:: Stored items ::
* * * *

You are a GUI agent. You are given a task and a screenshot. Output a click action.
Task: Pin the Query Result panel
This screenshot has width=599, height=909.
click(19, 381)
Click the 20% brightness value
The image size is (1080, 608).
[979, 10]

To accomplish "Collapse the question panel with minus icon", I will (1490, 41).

* * * *

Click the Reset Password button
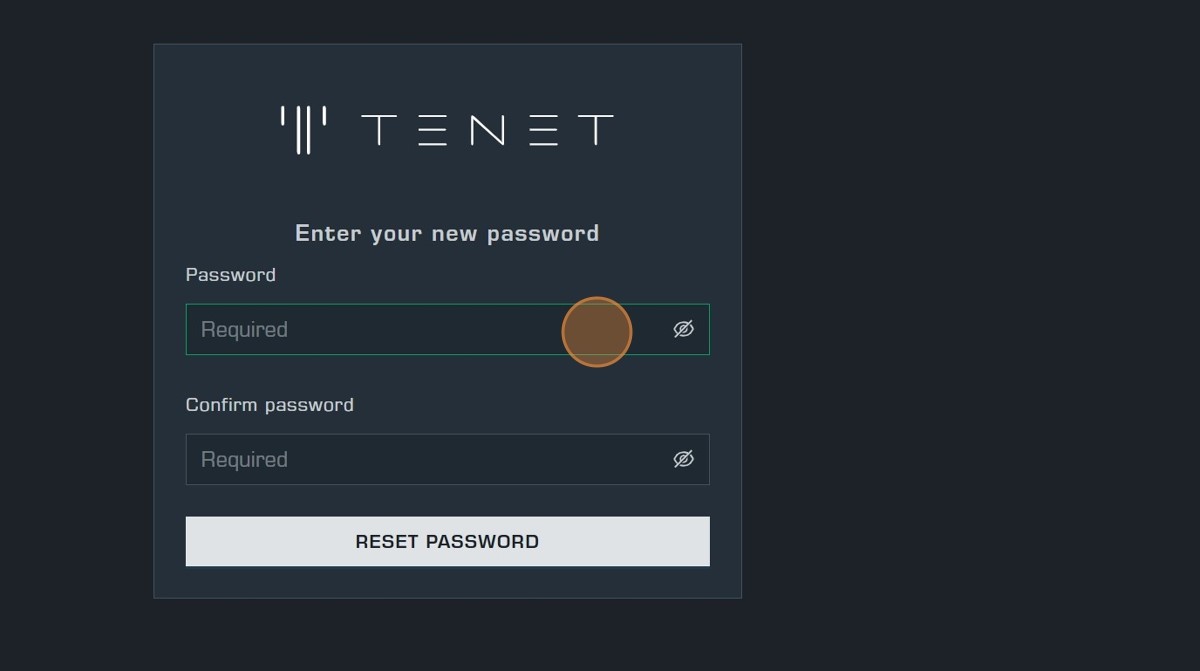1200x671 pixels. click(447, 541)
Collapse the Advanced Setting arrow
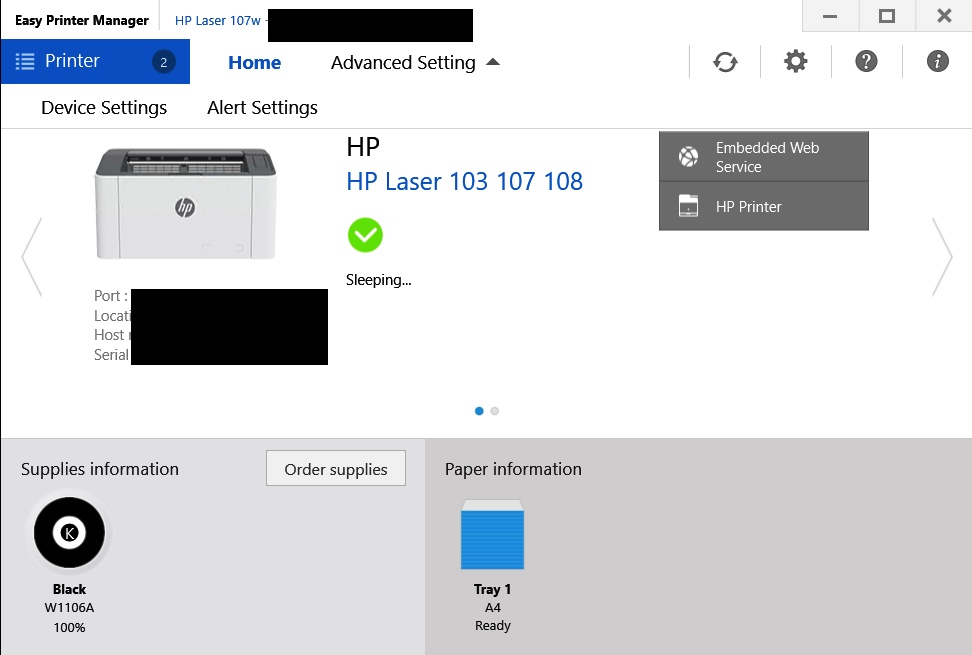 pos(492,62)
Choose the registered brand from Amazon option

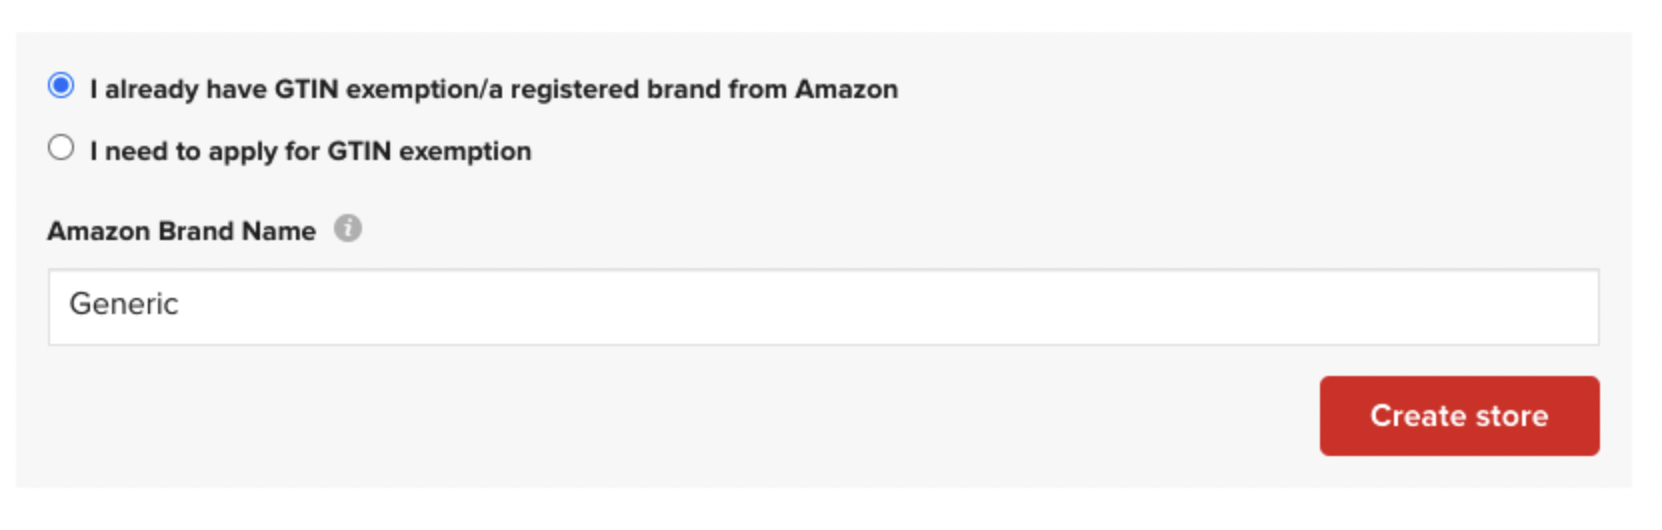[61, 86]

* * * *

:: Task directions ::
Look through the records above and please copy every line in which the string "panel" occurs.

:: Response box ::
Task: Pin the Query Result panel
To accomplish "Collapse the question panel with minus icon", I will (1490, 41).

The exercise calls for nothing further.